■ **Exercise details**
The records sit below. Return every line in them that holds the word "badge".

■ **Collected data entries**
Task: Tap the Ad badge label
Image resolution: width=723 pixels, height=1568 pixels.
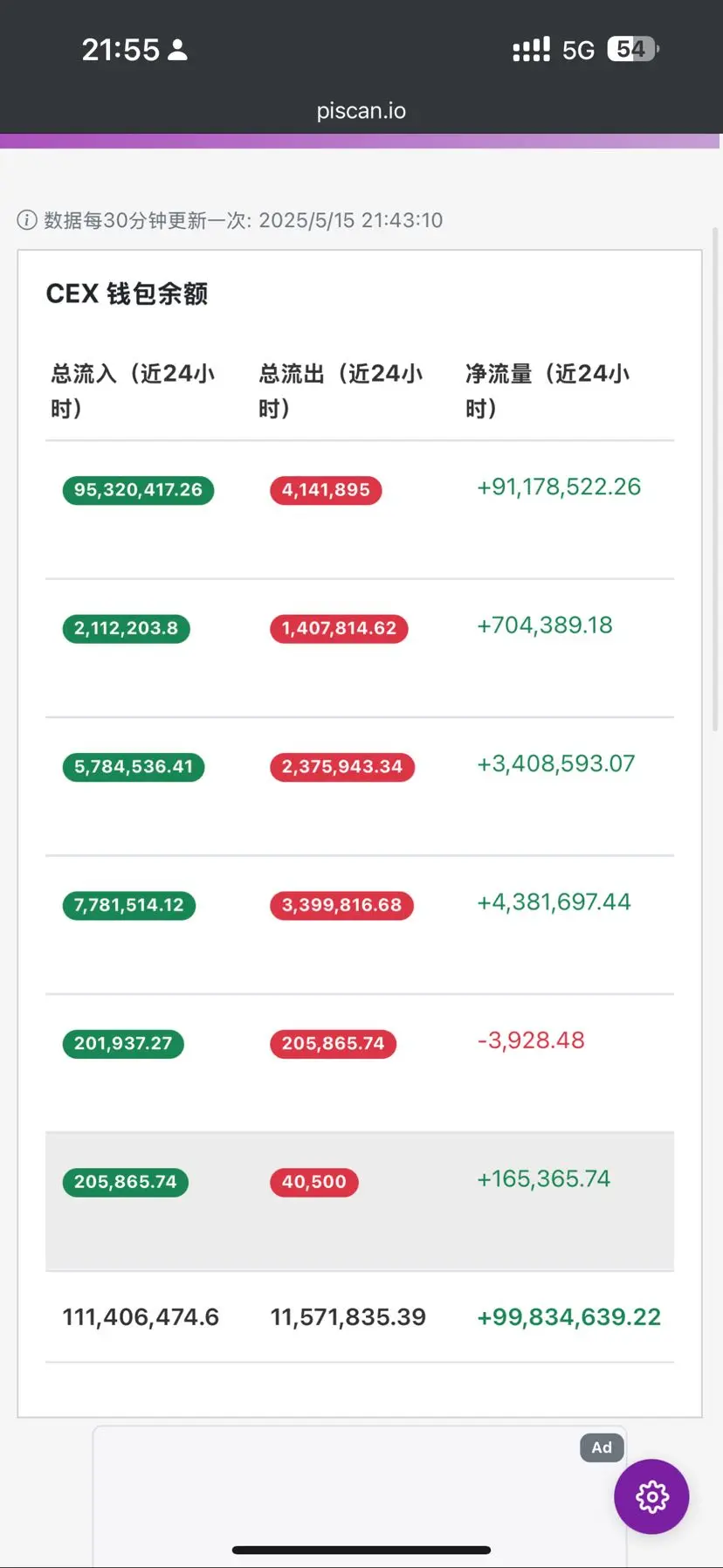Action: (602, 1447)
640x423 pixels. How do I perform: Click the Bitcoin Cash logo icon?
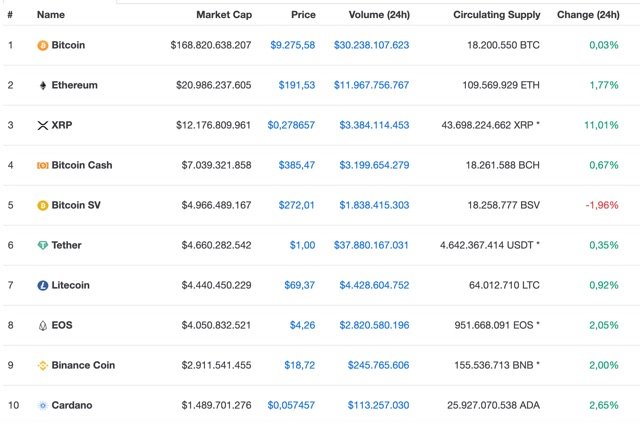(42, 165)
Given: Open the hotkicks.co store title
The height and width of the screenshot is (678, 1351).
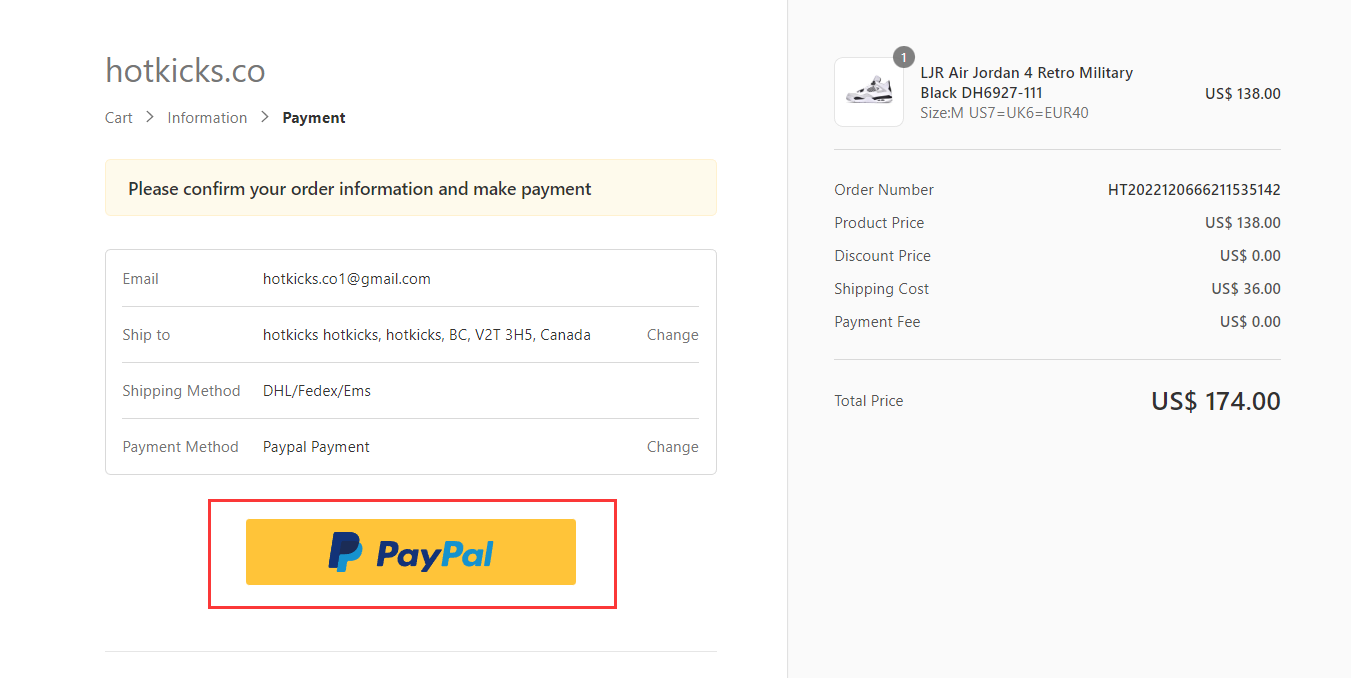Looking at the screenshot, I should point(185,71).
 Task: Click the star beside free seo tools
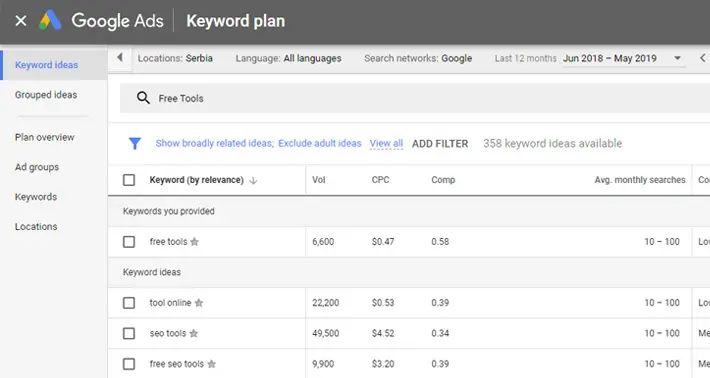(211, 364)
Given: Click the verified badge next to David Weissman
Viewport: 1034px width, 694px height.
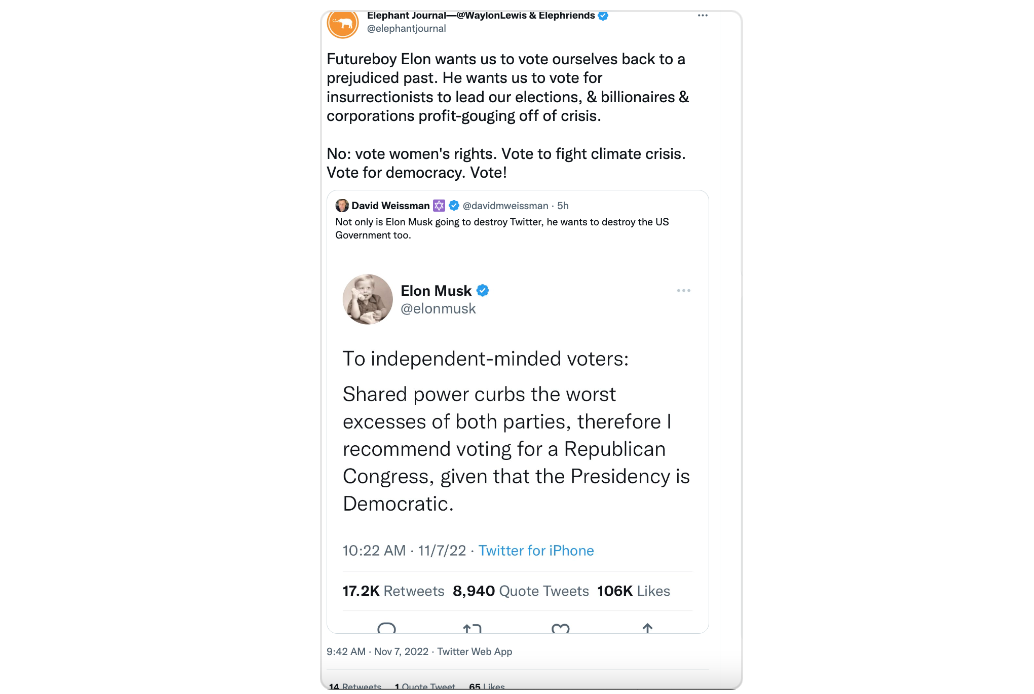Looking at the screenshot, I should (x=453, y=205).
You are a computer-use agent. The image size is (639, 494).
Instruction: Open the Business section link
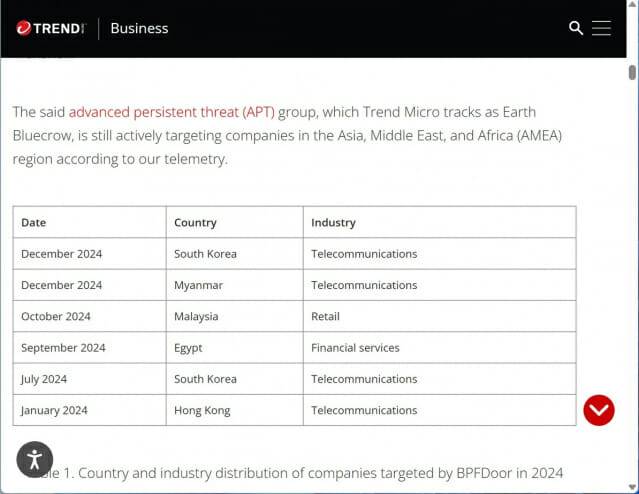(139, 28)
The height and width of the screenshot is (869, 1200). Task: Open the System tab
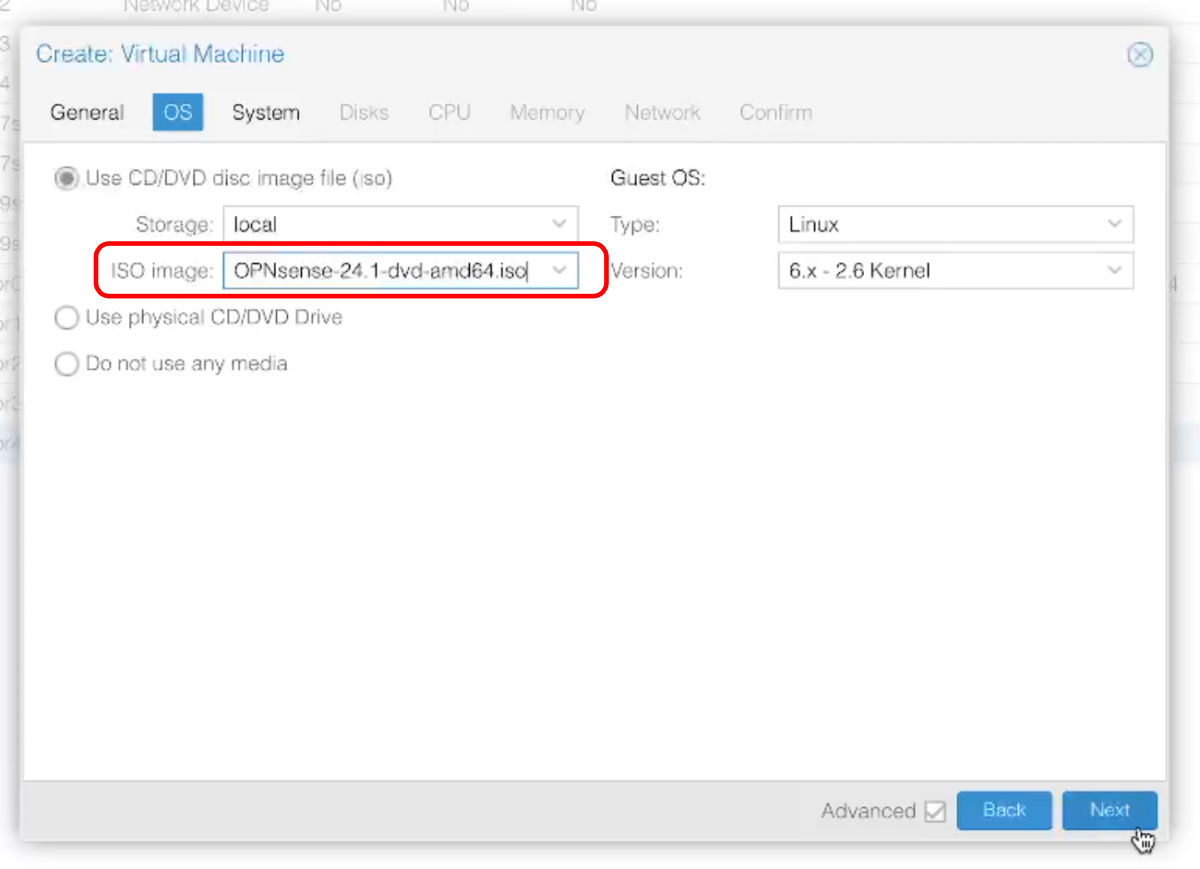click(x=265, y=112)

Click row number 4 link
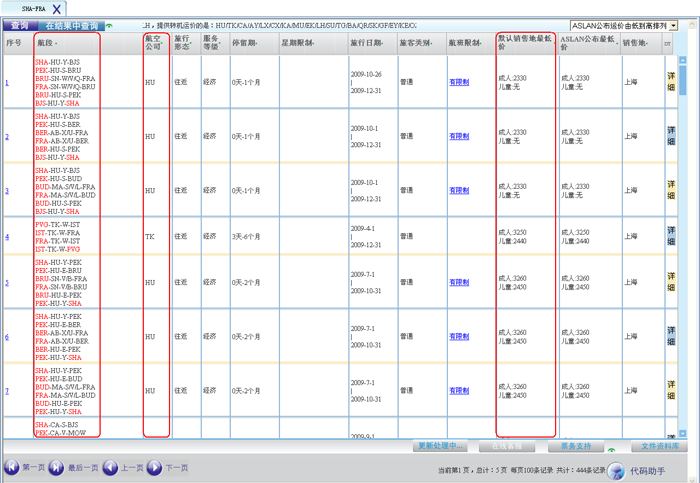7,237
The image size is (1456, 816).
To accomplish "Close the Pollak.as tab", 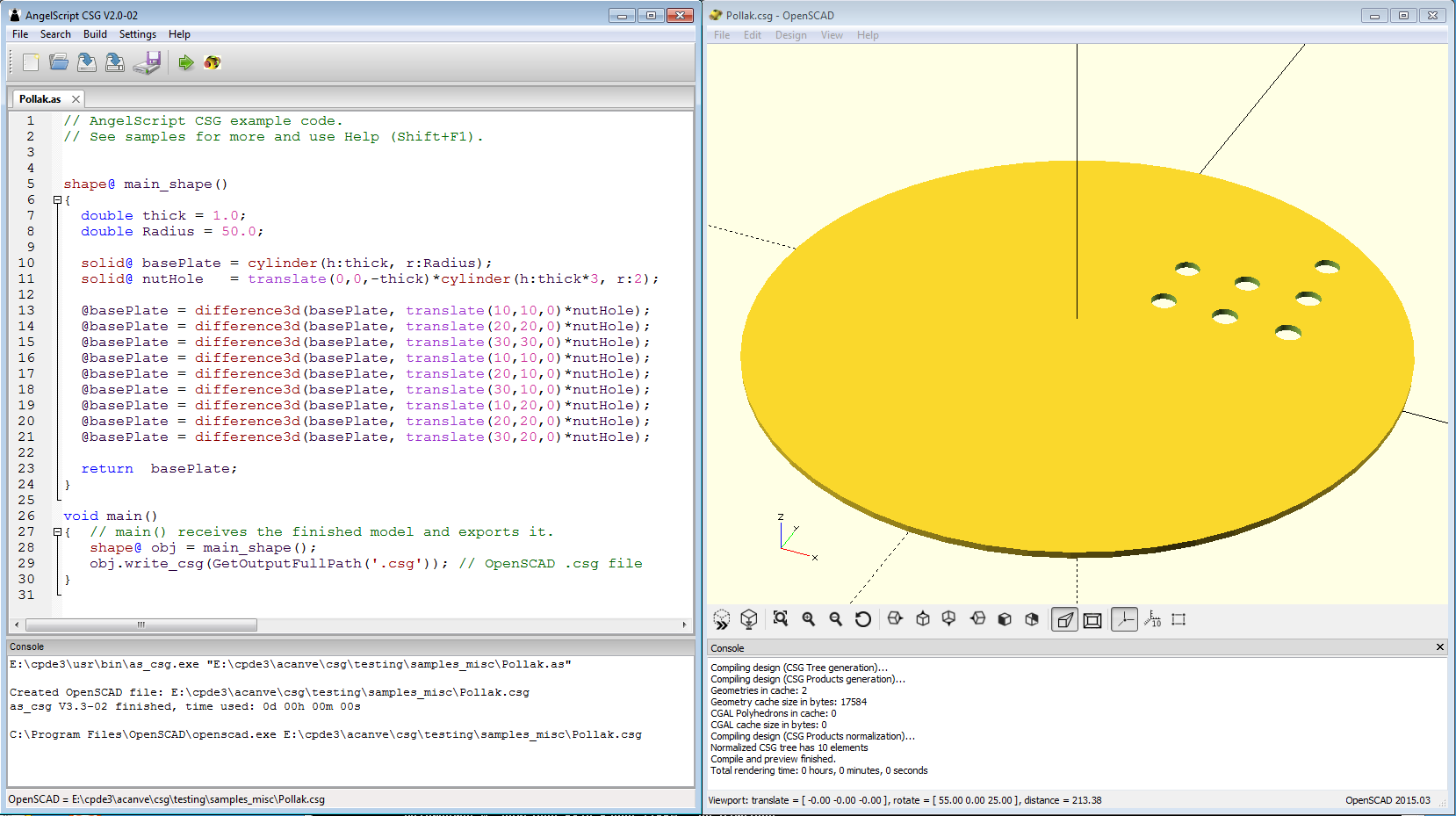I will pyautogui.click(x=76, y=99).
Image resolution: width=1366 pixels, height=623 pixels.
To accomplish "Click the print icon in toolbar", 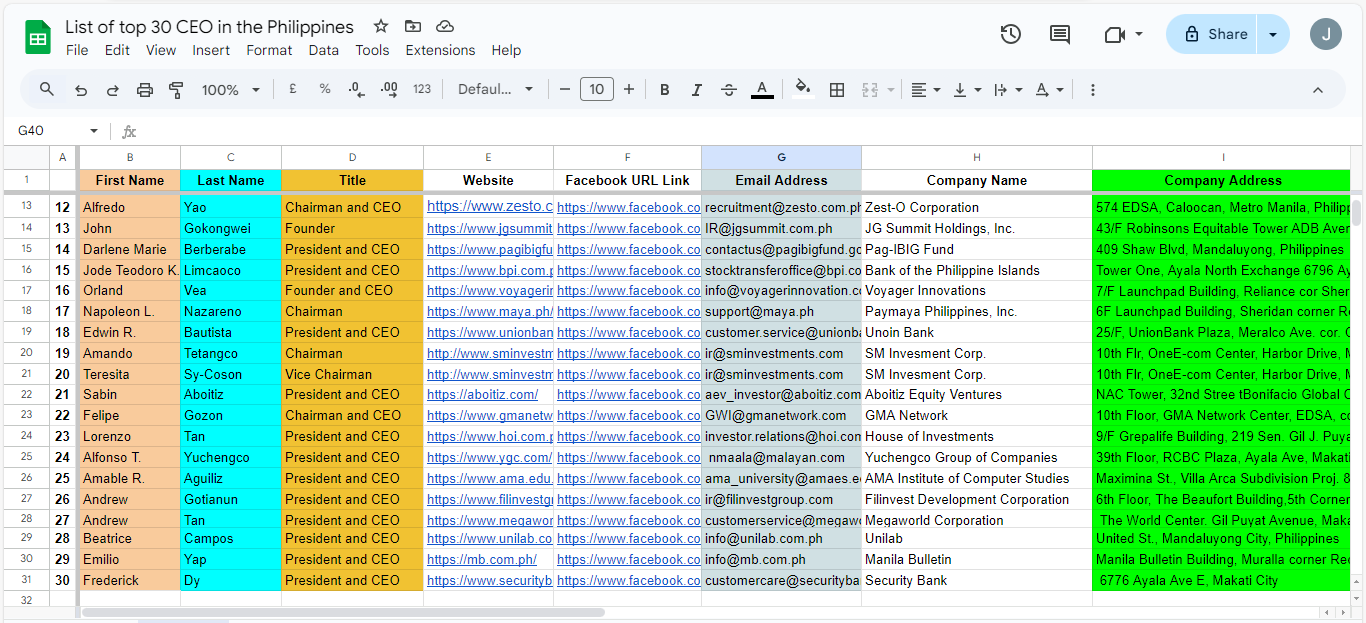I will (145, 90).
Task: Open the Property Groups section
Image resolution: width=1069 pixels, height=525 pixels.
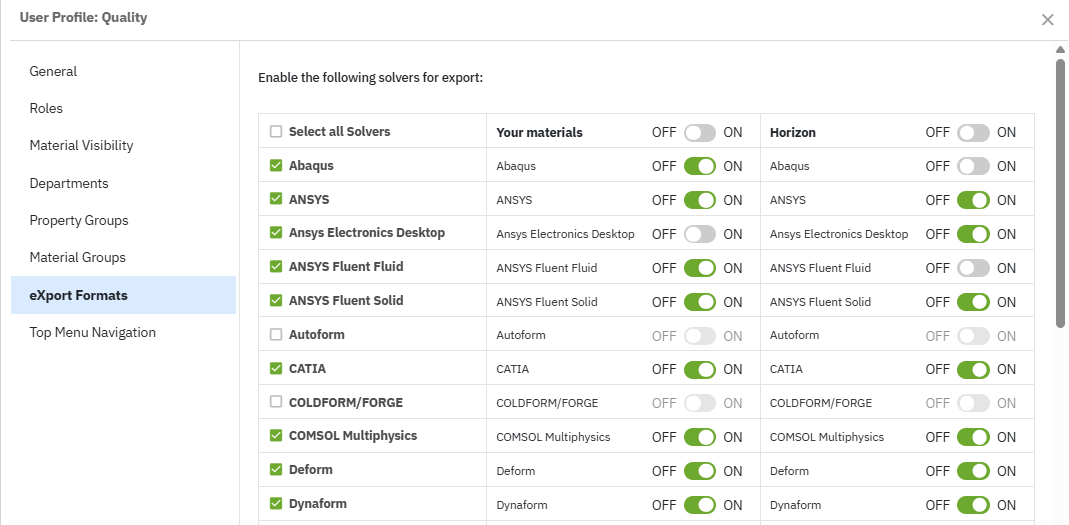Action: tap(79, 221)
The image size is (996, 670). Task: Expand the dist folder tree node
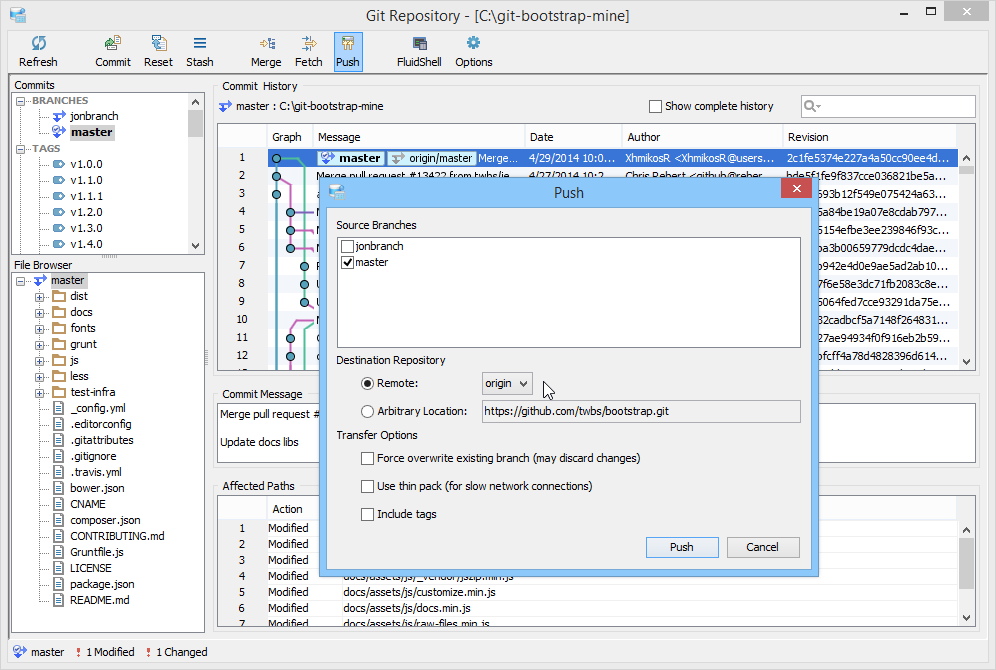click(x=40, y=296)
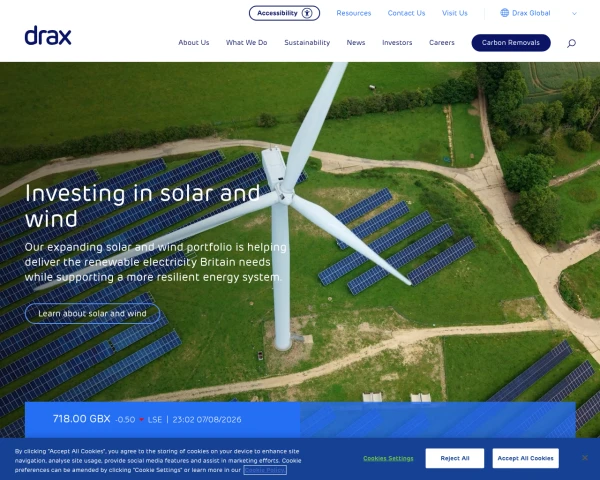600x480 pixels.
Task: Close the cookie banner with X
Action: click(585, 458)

■ **Answer below**
Task: Tap the Ad badge label
Given: Click the verified badge next to David Weissman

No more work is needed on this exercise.